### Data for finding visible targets
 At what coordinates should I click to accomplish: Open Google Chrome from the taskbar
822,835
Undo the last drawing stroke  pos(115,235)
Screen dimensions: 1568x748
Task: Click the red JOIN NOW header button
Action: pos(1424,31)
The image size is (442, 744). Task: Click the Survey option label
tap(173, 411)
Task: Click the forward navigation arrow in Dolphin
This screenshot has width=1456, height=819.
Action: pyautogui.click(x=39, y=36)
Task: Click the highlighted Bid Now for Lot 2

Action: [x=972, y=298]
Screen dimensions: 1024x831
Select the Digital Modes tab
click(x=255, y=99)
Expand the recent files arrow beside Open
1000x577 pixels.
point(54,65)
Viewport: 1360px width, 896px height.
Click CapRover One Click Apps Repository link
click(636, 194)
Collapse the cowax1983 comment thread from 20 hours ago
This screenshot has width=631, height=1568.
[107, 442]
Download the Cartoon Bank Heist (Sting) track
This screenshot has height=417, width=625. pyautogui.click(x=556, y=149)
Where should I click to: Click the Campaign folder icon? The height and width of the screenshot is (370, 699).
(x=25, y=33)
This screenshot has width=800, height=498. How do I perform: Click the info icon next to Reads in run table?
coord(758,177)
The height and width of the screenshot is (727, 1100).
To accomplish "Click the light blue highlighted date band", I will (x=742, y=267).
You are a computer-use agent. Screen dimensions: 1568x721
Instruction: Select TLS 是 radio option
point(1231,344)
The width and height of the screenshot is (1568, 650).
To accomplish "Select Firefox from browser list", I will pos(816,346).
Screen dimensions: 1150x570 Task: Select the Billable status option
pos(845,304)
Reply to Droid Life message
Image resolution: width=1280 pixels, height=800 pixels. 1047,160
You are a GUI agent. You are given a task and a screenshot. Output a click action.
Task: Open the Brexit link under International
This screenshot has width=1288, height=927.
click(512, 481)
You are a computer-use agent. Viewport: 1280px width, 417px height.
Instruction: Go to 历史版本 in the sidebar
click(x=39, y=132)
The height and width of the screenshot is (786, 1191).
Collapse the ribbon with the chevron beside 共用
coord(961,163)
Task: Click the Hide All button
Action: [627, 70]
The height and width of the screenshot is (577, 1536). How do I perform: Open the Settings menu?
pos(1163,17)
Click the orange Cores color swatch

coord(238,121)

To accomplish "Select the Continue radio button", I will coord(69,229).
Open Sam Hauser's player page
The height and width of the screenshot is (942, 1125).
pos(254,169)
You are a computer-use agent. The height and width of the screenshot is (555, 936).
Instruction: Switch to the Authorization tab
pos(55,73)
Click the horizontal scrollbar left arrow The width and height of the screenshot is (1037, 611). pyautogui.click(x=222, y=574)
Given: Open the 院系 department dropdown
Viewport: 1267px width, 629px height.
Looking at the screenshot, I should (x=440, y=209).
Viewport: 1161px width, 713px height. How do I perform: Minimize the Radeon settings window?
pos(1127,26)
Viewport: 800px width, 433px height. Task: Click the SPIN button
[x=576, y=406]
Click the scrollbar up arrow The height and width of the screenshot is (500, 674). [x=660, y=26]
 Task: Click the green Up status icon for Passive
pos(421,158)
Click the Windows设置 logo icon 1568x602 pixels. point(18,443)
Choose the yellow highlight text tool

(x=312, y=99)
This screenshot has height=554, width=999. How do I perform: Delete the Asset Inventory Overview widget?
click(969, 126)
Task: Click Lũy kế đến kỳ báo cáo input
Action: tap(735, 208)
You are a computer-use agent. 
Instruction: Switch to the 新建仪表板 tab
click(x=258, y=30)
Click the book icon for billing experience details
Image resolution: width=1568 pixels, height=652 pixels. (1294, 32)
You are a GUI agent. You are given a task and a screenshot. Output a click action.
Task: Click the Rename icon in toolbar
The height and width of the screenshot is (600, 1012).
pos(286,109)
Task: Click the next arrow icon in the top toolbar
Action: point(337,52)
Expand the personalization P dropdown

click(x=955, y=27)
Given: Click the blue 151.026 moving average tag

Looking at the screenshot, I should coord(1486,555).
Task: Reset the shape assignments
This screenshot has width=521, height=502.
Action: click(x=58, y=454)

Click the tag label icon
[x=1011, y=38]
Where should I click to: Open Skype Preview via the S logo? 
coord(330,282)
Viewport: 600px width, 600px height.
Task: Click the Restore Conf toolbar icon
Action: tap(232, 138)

### PROBLEM TO WORK ON
Reproduce the material above line for line, without changing anything.

### WORKED SOLUTION
 At what coordinates should I click to accomplish: Open Google Chrome from the taskbar
822,835
Undo the last drawing stroke  pos(115,235)
Screen dimensions: 1568x748
Task: Click the red JOIN NOW header button
Action: pos(1424,31)
The image size is (442, 744). Task: Click the Survey option label
tap(173, 411)
Task: Click the forward navigation arrow in Dolphin
This screenshot has width=1456, height=819.
Action: pyautogui.click(x=39, y=36)
Task: Click the highlighted Bid Now for Lot 2

Action: [x=972, y=298]
Screen dimensions: 1024x831
Select the Digital Modes tab
click(x=255, y=99)
Expand the recent files arrow beside Open
1000x577 pixels.
point(54,65)
Viewport: 1360px width, 896px height.
Click CapRover One Click Apps Repository link
click(636, 194)
Collapse the cowax1983 comment thread from 20 hours ago
This screenshot has width=631, height=1568.
[107, 442]
Download the Cartoon Bank Heist (Sting) track
This screenshot has height=417, width=625. pyautogui.click(x=556, y=149)
Where should I click to: Click the Campaign folder icon? The height and width of the screenshot is (370, 699).
(x=25, y=33)
This screenshot has width=800, height=498. How do I perform: Click the info icon next to Reads in run table?
coord(758,177)
The height and width of the screenshot is (727, 1100).
To accomplish "Click the light blue highlighted date band", I will (x=742, y=267).
You are a computer-use agent. Screen dimensions: 1568x721
Instruction: Select TLS 是 radio option
point(1231,344)
The width and height of the screenshot is (1568, 650).
To accomplish "Select Firefox from browser list", I will pos(816,346).
Screen dimensions: 1150x570 Task: Select the Billable status option
pos(845,304)
Reply to Droid Life message
Image resolution: width=1280 pixels, height=800 pixels. 1047,160
You are a GUI agent. You are given a task and a screenshot. Output a click action.
Task: Open the Brexit link under International
This screenshot has width=1288, height=927.
click(512, 481)
You are a computer-use agent. Viewport: 1280px width, 417px height.
Instruction: Go to 历史版本 in the sidebar
click(x=39, y=132)
The height and width of the screenshot is (786, 1191).
Collapse the ribbon with the chevron beside 共用
coord(961,163)
Task: Click the Hide All button
Action: [627, 70]
The height and width of the screenshot is (577, 1536). How do I perform: Open the Settings menu?
pos(1163,17)
Click the orange Cores color swatch

coord(238,121)

To accomplish "Select the Continue radio button", I will coord(69,229).
Open Sam Hauser's player page
The height and width of the screenshot is (942, 1125).
pos(254,169)
You are a computer-use agent. The height and width of the screenshot is (555, 936).
Instruction: Switch to the Authorization tab
pos(55,73)
Click the horizontal scrollbar left arrow The width and height of the screenshot is (1037, 611). pyautogui.click(x=222, y=574)
Given: Open the 院系 department dropdown
Viewport: 1267px width, 629px height.
Looking at the screenshot, I should (x=440, y=209).
Viewport: 1161px width, 713px height. How do I perform: Minimize the Radeon settings window?
pos(1127,26)
Viewport: 800px width, 433px height. Task: Click the SPIN button
[x=576, y=406]
Click the scrollbar up arrow The height and width of the screenshot is (500, 674). [x=660, y=26]
 Task: Click the green Up status icon for Passive
pos(421,158)
Click the Windows设置 logo icon 1568x602 pixels. point(18,443)
Choose the yellow highlight text tool

(x=312, y=99)
This screenshot has height=554, width=999. How do I perform: Delete the Asset Inventory Overview widget?
click(969, 126)
Task: Click Lũy kế đến kỳ báo cáo input
Action: tap(735, 208)
You are a computer-use agent. 
Instruction: Switch to the 新建仪表板 tab
click(x=258, y=30)
Click the book icon for billing experience details
Image resolution: width=1568 pixels, height=652 pixels. (1294, 32)
You are a GUI agent. You are given a task and a screenshot. Output a click action.
Task: Click the Rename icon in toolbar
The height and width of the screenshot is (600, 1012).
pos(286,109)
Task: Click the next arrow icon in the top toolbar
Action: point(337,52)
Expand the personalization P dropdown

click(x=955, y=27)
Given: Click the blue 151.026 moving average tag

Looking at the screenshot, I should coord(1486,555).
Task: Reset the shape assignments
This screenshot has width=521, height=502.
Action: click(x=58, y=454)

Click the tag label icon
[x=1011, y=38]
Where should I click to: Open Skype Preview via the S logo? 
coord(330,282)
Viewport: 600px width, 600px height.
Task: Click the Restore Conf toolbar icon
Action: tap(232, 138)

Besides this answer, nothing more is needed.